# Teks Bacaan:
:::
Select Page


[Download PDF KONTAN WEEKLY Mendisrupsi Diri Sendiri]

oleh Jennie M. Xue

Terminologi “disrupsi” sudah sangat umum digunakan di kalangan IT, terutama di Silicon Valley. Uber, AirBnB, dan Go-Jek, misalnya, telah mendisrupsi dunia bisnis dengan model bisnis mereka dalam sharing economy.

Disrupsi sebenarnya adalah bentuk interupsi yang menggoncangkan status quo. Ini dapat terjadi di berbagai level, termasuk diri sendiri. Mendisrupsi diri sendiri merupakan salah satu cara paling jitu untuk meningkatkan kualitas diri, baik kualitas intelektual, finansial, maupun skill.

Apa saja bentuknya? Bisa macam-macam, seperti pindah kerja, pindah kota, migrasi ke luar negeri, pindah rumah, mempelajari sesuatu yang baru, memulai bisnis baru, memulai produk baru, mempelopori jenis servis baru, dsb.

Yang perlu diperhatikan dalam mendisrupsi diri sendiri adalah memperhatikan competitive advantage, competitive risk, dan market risk.

Apa value dari kelebihan-kelebihan Anda? Cukup kompetitifkah di pasar? Bagaimana situasi pasar itu sendiri dan kondisi makro? Menjanjikan atau perlu menunggu waktu yang lebih tepat?

Filsuf Henry David Thoreau pernah membandingkan diri kita dengan Christopher Columbus, “Jadilah Columbus dengan diri sendiri sebagai dunia baru. Bukalah kanal-kanal pikiran baru di dalamnya.”

Ketika Anda siap untuk menggoncang status quo dengan melakukan manuver disrupsi, identifikasikan kelebihan-kelebihan Anda yang dapat memenuhi permintaan pasar yang belum terpenuhi. Dengan kata lain, apa yang mudah bagi Anda, belum tentu mudah bagi orang lain dan bisa jadi malah sangat dibutuhkan oleh pasar.

Ketika tiga garis (competitive advantage, competitive risk, dan market risk) ini memotong di satu titik, Anda telah menemukan output disrupsi yang bisa dijalankan. Next, Anda perlu menemukan input dan proses disrupsi tersebut.

Apa input disrupsi tersebut tergantung skill, talenta, dan pengalaman dalam dunia bisnis dan non-bisnis. Bisa saja hobi atau interes non-bisnis diubah bentuknya untuk berbagai kepentingan, termasuk bisnis.

Proses disrupsi di era teknologi ini pasti melibatkan automasi real-time, seperti aplikasi smartphone dan data analitiks. Jadi, diperlukan kemampuan untuk mengenali langkah-langkah dan skill yang diperlukan. Setidaknya untuk dapat menjalankan proses disrupsi dengan mulus.

Sayangnya, mereka yang telah merasa “cukup,” sering kali menghindari disrupsi. Mereka memilih untuk berdiam diri di dalam comfort zone atau zona nyaman. Ini sesungguhnya membuat mereka “ketinggalan kereta.”
:::
# Data target klik:
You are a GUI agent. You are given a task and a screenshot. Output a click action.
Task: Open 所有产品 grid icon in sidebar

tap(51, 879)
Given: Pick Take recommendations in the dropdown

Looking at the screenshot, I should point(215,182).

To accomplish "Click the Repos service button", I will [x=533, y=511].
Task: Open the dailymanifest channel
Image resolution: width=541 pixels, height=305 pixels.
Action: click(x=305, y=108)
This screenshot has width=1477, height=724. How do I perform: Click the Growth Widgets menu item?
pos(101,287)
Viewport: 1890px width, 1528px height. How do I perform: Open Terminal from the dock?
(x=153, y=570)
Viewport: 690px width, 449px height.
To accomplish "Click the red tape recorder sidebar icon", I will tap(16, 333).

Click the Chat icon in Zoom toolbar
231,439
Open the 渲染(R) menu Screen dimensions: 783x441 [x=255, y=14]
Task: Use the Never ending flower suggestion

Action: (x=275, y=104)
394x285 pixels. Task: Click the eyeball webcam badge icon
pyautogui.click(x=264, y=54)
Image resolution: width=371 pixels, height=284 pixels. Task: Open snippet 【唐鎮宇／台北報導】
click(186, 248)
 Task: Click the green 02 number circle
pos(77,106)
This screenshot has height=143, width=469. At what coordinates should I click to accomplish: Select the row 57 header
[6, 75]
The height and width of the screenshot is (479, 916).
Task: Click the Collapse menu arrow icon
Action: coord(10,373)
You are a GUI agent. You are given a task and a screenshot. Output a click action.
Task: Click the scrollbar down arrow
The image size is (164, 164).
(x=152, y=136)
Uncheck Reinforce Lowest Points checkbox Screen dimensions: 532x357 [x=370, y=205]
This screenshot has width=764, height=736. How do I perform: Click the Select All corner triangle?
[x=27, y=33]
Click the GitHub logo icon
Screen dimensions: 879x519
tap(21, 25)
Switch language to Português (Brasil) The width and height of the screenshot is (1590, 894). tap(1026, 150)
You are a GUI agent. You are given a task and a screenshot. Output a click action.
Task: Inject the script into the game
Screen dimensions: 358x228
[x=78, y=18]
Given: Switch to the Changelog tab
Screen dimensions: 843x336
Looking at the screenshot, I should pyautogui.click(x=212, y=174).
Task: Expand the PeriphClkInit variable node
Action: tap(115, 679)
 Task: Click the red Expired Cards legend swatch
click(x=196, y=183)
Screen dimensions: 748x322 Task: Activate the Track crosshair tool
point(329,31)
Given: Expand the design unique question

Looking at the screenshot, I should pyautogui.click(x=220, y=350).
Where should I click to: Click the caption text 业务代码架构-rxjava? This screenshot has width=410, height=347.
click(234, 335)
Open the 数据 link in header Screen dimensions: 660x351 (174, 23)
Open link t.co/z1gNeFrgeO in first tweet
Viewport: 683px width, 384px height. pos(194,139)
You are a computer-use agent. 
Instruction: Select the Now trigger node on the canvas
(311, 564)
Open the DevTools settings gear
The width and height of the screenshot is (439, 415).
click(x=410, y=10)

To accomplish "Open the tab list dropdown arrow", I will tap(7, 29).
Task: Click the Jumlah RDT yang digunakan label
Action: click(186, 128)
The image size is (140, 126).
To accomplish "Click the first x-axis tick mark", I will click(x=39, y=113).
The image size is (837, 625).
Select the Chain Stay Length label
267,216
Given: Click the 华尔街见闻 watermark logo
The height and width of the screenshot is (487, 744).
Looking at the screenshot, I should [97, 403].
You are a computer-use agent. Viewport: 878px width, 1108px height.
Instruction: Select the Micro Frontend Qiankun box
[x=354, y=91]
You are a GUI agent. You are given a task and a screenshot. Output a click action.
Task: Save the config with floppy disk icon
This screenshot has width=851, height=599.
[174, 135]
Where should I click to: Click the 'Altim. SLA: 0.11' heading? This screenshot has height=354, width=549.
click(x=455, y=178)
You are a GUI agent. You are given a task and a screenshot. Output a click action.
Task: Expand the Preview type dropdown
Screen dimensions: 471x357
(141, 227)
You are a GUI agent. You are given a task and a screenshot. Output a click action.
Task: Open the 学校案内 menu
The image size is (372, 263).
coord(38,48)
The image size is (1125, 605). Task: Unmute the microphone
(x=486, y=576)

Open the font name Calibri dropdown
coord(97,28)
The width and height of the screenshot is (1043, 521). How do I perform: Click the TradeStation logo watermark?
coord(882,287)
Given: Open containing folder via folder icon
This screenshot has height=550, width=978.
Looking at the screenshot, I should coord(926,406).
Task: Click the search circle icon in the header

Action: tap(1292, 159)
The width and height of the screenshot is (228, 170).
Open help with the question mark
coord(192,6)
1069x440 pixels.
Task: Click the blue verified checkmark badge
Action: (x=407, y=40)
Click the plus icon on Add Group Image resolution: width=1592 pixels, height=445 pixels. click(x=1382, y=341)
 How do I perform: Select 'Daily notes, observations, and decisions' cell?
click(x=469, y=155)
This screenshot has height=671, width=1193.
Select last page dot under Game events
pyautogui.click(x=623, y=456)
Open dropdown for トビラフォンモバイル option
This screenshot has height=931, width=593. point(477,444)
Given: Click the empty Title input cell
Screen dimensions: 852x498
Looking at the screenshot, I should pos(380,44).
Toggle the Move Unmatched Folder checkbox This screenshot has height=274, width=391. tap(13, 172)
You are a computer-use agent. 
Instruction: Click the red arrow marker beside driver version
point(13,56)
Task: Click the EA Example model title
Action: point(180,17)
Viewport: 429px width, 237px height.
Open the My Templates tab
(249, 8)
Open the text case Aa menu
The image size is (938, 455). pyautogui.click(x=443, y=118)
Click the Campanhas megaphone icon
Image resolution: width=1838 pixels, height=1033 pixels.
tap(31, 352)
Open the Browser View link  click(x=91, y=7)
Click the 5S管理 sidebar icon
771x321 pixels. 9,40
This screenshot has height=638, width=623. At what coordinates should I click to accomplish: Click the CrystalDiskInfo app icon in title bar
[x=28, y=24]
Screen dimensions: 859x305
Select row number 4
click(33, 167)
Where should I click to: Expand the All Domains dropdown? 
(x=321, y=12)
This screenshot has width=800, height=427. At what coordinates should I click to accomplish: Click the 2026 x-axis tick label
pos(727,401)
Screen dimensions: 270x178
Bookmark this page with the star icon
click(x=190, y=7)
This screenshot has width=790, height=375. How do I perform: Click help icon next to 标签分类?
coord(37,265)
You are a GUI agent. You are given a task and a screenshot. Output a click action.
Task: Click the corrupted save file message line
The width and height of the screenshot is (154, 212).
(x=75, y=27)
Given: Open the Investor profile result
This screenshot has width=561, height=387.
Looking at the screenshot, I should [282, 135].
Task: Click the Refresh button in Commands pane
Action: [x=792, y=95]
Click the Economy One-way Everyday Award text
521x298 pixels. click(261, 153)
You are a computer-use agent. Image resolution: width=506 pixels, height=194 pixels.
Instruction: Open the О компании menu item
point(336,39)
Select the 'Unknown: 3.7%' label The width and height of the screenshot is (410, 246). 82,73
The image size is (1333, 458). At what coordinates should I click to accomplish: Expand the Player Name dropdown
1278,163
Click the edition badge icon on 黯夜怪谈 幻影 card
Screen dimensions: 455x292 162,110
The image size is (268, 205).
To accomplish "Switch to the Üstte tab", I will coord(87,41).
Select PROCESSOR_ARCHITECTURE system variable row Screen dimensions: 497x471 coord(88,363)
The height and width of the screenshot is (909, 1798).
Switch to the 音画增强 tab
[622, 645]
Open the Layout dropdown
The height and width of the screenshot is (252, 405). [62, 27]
:::
# Daftar Tugas:
a) Sunting bagian teks tentang disrupsi diri dari "Disrupsi sebenarnya adalah" sampai "yang lebih tepat?", lalu ganti "jitu" dengan "efektif".
b) Menurut teks tentang disrupsi diri, tiga hal apa yang perlu diperhatikan saat mendisrupsi diri sendiri?
c) Lanjutkan teks tentang disrupsi diri mulai dari kalimat terakhirnya.
Item-item tersebut tidak berkaitan dengan teks tentang disrupsi diri.

# Jawaban yang Diberikan:
a)
Disrupsi sebenarnya adalah bentuk interupsi yang menggoncangkan status quo. Ini dapat terjadi di berbagai level, termasuk diri sendiri. Mendisrupsi diri sendiri merupakan salah satu cara paling efektif untuk meningkatkan kualitas diri, baik kualitas intelektual, finansial, maupun skill.

Apa saja bentuknya? Bisa macam-macam, seperti pindah kerja, pindah kota, migrasi ke luar negeri, pindah rumah, mempelajari sesuatu yang baru, memulai bisnis baru, memulai produk baru, mempelopori jenis servis baru, dsb.

Yang perlu diperhatikan dalam mendisrupsi diri sendiri adalah memperhatikan competitive advantage, competitive risk, dan market risk.

Apa value dari kelebihan-kelebihan Anda? Cukup kompetitifkah di pasar? Bagaimana situasi pasar itu sendiri dan kondisi makro? Menjanjikan atau perlu menunggu waktu yang lebih tepat?

b) Competitive advantage, competitive risk, dan market risk.

c)
Padahal, untuk mencapai tangga berikut dalam sukses, diperlukan pengalaman dalam mengatasi kegagalan. Kegagalan yang disebabkan oleh kesalahan maupun bad timing merupakan proses belajar.

Berbagai kelas MOOC (massive open online course) tingkat dunia kini telah dapat diikuti dari mana pun. Sungguh sangat memudahkan bagi pembelajar seumur hidup.

Jadi, tidak ada lagi alasan mengapa Anda belum melakukan disrupsi. Minimal bagi diri sendiri.

Berbagai skill yang dua puluh tahun lalu sama sekali belum dikenal, kini dapat dipelajari via MOOC dan berbagai institusi online learning. Di tahun 1994, penulis termasuk salah satu penulis pertama yang mengenali tren belajar online learning yang kini telah menjamur.

Lantas, apa lagi yang diperlukan untuk mendisrupsi diri sendiri? Drive luar biasa dari dalam yang mendorong semangat menggoncang status quo diri sendiri.

Ini memerlukan lebih dari “sekedar niat” dan “sekedar kemauan” belaka. Juga lebih dari sekedar retorika atau narasi. Mendisrupsi diri sendiri membutuhkan semangat eksekusi yang tidak kunjung padam.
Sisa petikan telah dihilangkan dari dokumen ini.